#### Written task A
Copy out everything in the entries from their start down to the line containing "Action: (x=365, y=129)", both ends included.

═══ Excerpt to read ═══

1. A method of managing a structure having an infrastructure system, said method comprising:
identifying a plurality of candidate components configured to provide redundancy to the infrastructure system, such that, a reliability level of the structure is increased through inclusion of the plurality of candidate components in the infrastructure system;
evaluating reliability levels of the structure with a plurality of different combinations of candidate components; and
managing the structure based upon the evaluated reliability levels.
2. The method according to claim 1, wherein evaluating reliability levels further comprises evaluating whether the reliability levels of the structure with the different combinations of candidate components meets a predefined reliability level, and wherein managing the structure further comprises outputting whether the different combinations of candidate components meets the predefined reliability level.
3. The method according to claim 2, further comprising:
determining a metric associated with at least one of installing and operating the different combinations of candidate components;
identifying a combination of candidate components that meets the predefined reliability level and is associated with relatively lower metric levels; and
wherein managing the structure further comprises outputting the identified combination of candidate components.
4. The method according to claim 1, further comprising:
identifying parameters related to the structure and to the infrastructure system;
selecting a plurality of components for use in the structure and the infrastructure system configured to meet the identified parameters;
obtaining reliability data of the plurality of components; and
wherein evaluating reliability levels of the structure further comprises evaluating the reliability levels based upon the reliability data of the plurality of components.
5. The method according to claim 4, wherein evaluating reliability levels of the structure further comprises evaluating a reliability level of the structure with one candidate component removed from the infrastructure system, said method further comprising:
determining whether the reliability level with the one candidate component removed meets a predefined reliability level; and
wherein managing the structure further comprises outputting the determination of whether the reliability level with one less candidate component meets the predefined reliability level.
6. The method according to claim 5, further comprising:
in response to the reliability level with the one candidate component removed meeting the predefined reliability level, determining whether another candidate component is removable;
selecting another candidate component to remove in response to a determination that the another candidate component is available for removal;
evaluating a reliability level of the structure with the another candidate component removed;
determining whether the reliability level with the another candidate component removed meets a predefined reliability level; and
wherein managing the structure further comprises outputting the determination of whether the reliability level with the another candidate component meets the predefined reliability level.
7. The method according to claim 6, further comprising:
in response to a determination that another candidate component is not available for removal, outputting a result of the evaluation with the one candidate component removed from the infrastructure system.

═══ Given information ═══

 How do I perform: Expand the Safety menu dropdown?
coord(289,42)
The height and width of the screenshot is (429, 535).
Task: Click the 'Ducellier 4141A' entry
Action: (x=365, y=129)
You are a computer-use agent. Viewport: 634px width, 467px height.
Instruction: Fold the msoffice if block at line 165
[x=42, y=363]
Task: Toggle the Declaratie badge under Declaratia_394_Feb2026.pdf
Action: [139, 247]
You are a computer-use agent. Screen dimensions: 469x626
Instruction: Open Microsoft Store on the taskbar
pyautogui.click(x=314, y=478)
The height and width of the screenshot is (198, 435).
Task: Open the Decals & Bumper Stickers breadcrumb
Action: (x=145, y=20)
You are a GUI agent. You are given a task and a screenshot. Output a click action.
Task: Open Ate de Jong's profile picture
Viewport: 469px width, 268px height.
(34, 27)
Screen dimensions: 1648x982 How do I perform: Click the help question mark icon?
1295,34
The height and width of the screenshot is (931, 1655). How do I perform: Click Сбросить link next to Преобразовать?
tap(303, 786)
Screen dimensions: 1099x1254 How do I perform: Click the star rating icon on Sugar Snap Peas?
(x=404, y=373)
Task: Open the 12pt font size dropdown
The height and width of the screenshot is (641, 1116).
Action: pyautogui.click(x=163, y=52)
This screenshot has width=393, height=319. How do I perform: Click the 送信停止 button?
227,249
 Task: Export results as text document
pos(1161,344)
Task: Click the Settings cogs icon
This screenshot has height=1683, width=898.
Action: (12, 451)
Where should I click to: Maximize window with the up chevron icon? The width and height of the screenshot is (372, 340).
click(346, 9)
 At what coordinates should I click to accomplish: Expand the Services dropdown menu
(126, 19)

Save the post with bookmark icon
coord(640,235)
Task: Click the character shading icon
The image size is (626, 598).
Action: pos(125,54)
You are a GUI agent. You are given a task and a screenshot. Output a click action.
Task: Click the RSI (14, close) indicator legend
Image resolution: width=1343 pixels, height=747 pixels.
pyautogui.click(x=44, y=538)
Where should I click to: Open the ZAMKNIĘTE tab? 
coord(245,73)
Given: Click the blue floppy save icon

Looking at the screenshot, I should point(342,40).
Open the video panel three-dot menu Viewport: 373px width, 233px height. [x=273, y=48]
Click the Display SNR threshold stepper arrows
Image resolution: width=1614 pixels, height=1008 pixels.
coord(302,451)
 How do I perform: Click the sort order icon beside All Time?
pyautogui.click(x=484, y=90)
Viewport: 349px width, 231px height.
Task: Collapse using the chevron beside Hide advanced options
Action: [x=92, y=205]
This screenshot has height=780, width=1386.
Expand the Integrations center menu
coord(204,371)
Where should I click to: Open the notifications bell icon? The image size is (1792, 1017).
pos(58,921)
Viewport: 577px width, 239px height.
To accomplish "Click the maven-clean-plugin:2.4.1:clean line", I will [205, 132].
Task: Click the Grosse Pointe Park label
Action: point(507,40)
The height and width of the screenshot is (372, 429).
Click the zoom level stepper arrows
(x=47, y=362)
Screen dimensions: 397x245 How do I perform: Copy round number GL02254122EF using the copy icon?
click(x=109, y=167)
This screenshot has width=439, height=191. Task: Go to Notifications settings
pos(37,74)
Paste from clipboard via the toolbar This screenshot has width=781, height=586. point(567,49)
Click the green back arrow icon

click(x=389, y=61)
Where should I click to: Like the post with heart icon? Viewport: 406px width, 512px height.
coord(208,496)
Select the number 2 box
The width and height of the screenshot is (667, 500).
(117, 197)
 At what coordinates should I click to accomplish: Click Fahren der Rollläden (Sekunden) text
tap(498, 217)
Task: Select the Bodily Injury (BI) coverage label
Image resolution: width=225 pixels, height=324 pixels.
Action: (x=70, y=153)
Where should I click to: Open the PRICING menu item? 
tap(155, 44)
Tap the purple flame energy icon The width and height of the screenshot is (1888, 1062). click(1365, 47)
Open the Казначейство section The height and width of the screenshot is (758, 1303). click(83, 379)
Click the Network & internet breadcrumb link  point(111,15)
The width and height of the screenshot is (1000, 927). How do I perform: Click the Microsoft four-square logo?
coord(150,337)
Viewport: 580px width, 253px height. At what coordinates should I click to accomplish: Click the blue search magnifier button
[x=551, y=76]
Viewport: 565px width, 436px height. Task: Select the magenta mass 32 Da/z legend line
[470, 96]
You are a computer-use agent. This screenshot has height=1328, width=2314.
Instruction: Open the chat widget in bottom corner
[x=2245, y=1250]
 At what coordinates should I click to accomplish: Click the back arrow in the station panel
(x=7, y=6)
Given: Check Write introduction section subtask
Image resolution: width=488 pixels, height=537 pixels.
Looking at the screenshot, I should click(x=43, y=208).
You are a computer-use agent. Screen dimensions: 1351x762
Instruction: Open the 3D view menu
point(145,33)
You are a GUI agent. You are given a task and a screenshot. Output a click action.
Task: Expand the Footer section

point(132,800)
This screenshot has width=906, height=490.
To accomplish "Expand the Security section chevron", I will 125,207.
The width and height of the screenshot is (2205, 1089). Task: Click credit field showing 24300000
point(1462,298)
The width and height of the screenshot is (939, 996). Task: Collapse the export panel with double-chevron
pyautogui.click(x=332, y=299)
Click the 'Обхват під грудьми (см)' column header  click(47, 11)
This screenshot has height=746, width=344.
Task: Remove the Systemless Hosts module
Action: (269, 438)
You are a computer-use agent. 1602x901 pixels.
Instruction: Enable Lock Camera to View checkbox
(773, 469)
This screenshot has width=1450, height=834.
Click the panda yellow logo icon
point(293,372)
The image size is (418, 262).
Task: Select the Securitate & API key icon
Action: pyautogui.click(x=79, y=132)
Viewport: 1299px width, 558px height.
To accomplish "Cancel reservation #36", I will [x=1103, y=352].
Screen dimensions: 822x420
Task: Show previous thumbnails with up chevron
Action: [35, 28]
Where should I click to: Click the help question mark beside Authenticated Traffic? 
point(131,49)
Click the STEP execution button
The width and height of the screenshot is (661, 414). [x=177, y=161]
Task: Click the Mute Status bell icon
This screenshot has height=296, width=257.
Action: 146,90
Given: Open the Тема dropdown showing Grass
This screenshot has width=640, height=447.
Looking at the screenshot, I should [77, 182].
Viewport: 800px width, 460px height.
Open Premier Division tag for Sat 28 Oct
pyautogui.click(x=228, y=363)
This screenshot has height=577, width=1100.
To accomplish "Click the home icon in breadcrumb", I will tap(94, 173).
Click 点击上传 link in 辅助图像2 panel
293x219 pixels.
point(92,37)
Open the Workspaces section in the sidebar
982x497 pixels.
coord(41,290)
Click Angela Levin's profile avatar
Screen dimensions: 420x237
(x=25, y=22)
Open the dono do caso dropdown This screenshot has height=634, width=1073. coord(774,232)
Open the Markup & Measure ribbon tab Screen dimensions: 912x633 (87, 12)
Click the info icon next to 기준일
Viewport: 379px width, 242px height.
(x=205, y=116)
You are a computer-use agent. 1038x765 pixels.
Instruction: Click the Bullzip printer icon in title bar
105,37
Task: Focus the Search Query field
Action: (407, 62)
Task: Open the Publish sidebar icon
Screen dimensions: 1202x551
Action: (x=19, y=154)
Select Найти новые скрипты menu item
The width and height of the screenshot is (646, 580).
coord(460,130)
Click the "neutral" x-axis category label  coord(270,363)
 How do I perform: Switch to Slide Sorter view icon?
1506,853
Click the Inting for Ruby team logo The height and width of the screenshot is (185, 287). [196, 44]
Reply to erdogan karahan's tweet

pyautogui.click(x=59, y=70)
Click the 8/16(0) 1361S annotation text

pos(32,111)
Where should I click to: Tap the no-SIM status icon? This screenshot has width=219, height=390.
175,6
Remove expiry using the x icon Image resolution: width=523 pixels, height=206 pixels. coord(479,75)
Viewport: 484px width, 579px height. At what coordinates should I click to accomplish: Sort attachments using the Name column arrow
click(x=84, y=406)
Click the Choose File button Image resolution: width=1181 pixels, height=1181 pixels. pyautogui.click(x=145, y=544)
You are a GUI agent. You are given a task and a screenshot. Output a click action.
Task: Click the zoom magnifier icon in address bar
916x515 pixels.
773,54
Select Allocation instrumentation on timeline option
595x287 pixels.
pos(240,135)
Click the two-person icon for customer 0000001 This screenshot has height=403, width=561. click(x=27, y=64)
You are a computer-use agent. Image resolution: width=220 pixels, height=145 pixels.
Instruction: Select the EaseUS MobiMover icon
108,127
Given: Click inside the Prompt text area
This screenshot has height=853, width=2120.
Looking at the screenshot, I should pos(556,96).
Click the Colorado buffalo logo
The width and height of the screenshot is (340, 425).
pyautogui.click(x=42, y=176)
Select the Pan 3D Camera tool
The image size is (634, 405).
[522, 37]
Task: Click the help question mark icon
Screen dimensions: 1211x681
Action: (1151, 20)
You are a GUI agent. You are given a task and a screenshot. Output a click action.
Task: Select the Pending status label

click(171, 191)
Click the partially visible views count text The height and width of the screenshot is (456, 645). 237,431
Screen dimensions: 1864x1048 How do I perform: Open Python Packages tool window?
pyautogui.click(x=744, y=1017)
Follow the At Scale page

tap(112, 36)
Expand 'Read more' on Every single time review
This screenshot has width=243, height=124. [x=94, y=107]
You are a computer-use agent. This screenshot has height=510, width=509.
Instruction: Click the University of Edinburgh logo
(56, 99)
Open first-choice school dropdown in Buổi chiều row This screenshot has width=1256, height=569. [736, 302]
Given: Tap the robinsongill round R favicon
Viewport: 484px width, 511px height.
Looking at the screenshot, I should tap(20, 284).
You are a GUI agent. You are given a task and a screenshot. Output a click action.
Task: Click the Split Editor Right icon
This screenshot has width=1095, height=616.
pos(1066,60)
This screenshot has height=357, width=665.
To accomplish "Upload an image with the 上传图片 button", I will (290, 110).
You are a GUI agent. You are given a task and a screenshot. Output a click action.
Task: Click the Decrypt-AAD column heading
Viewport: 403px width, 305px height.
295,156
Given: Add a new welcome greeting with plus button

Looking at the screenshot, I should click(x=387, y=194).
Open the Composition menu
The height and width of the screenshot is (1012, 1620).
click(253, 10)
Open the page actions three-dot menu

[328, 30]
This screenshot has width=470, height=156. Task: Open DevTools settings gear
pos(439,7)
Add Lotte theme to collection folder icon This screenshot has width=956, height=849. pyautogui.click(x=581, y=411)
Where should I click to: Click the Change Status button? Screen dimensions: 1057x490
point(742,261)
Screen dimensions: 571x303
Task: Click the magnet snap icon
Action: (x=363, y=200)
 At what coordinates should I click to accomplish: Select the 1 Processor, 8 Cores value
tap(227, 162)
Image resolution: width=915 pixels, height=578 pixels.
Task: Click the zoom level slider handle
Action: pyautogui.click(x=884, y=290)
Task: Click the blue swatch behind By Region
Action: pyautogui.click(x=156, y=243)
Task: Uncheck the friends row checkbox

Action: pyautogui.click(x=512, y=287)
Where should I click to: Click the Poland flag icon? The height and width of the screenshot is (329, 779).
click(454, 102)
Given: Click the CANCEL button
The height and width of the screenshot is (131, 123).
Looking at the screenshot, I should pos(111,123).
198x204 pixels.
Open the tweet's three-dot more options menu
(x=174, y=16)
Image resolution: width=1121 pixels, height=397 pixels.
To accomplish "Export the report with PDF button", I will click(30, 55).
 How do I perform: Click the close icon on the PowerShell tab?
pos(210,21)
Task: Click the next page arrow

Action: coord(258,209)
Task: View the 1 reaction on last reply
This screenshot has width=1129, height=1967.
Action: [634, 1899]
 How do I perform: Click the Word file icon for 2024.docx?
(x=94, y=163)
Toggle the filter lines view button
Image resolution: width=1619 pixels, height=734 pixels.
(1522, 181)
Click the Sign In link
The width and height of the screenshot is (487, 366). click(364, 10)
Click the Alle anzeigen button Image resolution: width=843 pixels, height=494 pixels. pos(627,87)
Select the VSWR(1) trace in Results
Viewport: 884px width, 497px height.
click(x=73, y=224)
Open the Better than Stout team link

═══

#### Written task B
In the claims on managing a structure's reliability, condense the paragraph beginning "2. The method according to claim 1, wherein evaluating reliability levels" into a shorter version that keeps its main facts.

#### Reply A
 How do I perform: Expand the Safety menu dropdown?
coord(289,42)
The height and width of the screenshot is (429, 535).
Task: Click the 'Ducellier 4141A' entry
Action: (x=365, y=129)

#### Reply B
Claim 2 builds on claim 1. When evaluating reliability, the method checks whether the structure meets a predefined reliability level with each of the different combinations of candidate components. As part of managing the structure, it outputs whether each combination meets that level.